We also ordered a starter of kohlrabi ravioli (€7.90) – the delicate shells made out of paper-thin slices of the popular German turnip were reminiscent of something from the vegan pioneer La Mano Verde in Charlottenburg. Not surprising, since Moschinski trained with Mano Verde chef Jean-Christian Jury before breaking out to start Kopps. The difference? These were filled with a delicious ‘ragout’ of (cooked) lentils – a decisive step away from the raw-food gospel of his former employer.
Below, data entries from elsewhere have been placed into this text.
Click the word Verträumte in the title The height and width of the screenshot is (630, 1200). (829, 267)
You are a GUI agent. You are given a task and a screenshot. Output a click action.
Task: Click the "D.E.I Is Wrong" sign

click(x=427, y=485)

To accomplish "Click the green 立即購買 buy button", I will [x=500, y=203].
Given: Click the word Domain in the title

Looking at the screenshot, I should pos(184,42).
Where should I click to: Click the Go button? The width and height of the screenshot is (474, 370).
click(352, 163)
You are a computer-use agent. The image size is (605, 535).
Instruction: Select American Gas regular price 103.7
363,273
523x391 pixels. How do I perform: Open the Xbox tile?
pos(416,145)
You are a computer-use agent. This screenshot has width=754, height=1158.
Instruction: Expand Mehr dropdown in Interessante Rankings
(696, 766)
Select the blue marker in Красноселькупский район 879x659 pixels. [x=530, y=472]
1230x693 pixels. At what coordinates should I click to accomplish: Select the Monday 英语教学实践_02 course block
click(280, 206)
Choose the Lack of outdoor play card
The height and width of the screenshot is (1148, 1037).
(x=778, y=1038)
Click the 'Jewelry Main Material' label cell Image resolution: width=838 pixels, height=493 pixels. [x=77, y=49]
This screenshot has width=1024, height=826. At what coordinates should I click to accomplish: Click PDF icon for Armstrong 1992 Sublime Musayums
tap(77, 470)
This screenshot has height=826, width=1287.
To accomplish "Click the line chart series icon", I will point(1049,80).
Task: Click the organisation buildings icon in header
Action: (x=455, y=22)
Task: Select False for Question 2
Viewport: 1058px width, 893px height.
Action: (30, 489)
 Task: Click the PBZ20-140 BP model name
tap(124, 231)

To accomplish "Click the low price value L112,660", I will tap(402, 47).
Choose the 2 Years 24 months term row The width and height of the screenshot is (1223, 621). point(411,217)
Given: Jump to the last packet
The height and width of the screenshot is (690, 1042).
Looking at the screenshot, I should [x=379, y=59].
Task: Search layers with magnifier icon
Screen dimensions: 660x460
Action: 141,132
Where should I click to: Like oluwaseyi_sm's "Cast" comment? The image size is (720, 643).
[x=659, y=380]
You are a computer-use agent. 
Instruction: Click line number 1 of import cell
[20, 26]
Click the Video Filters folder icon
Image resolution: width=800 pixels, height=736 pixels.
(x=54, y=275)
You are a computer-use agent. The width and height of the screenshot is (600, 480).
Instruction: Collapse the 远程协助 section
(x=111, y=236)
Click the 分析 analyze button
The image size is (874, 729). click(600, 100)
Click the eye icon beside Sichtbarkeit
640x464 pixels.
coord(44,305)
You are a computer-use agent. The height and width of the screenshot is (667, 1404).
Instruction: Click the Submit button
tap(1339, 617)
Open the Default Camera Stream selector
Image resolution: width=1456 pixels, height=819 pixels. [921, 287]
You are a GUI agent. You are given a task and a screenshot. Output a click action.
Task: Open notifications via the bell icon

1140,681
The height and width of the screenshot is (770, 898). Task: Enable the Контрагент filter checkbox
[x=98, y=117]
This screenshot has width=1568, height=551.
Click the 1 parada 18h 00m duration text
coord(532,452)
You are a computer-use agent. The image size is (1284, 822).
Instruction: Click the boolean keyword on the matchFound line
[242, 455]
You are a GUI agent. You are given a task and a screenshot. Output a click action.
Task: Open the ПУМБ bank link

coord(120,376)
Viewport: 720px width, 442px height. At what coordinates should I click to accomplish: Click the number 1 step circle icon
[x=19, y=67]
There’s also a fillet of smoked bean curd on the regular menu (€15.80), which we didn’t try but should next time. For a take on dairy-free dessert, try the millefeuille: the delicately lemon-flavoured soy-based cream was convincing and the puff pastry delicious. Too bad it was lacking some 997 layers (the name literally means “thousand leaves”). We also sampled the chef’s dessert of the week, an unusually fruity apple sorbet served in a glass filled with a creamy hazelnut Baileys sauce and a sesame nougatine biscuit.

A good, cheap way to sample Mio Matto is their lunch menu (€5.50; €7.50; €9:50 from one to three courses). Expect daily changing specials such as an eggplant-lentil stew served with potatoes, as well as (egg-free) pasta and pizza slathered in vegan cheese. Another affordable introduction to Moschinski’s way is the brunch, every Saturday and Sunday (€12.50).

Being 100 percent vegan means adopting a pretty fussy, dogmatic lifestyle, from leather-free shoes to fish-scale-free nail polish. But dining at Moschinski’s Mio Matto is anything but a dogmatic experience. Reclining in one of the sofas and enjoying the view over a nice plate of homemade ravioli or crusty pizza – never has vegan felt so obvious!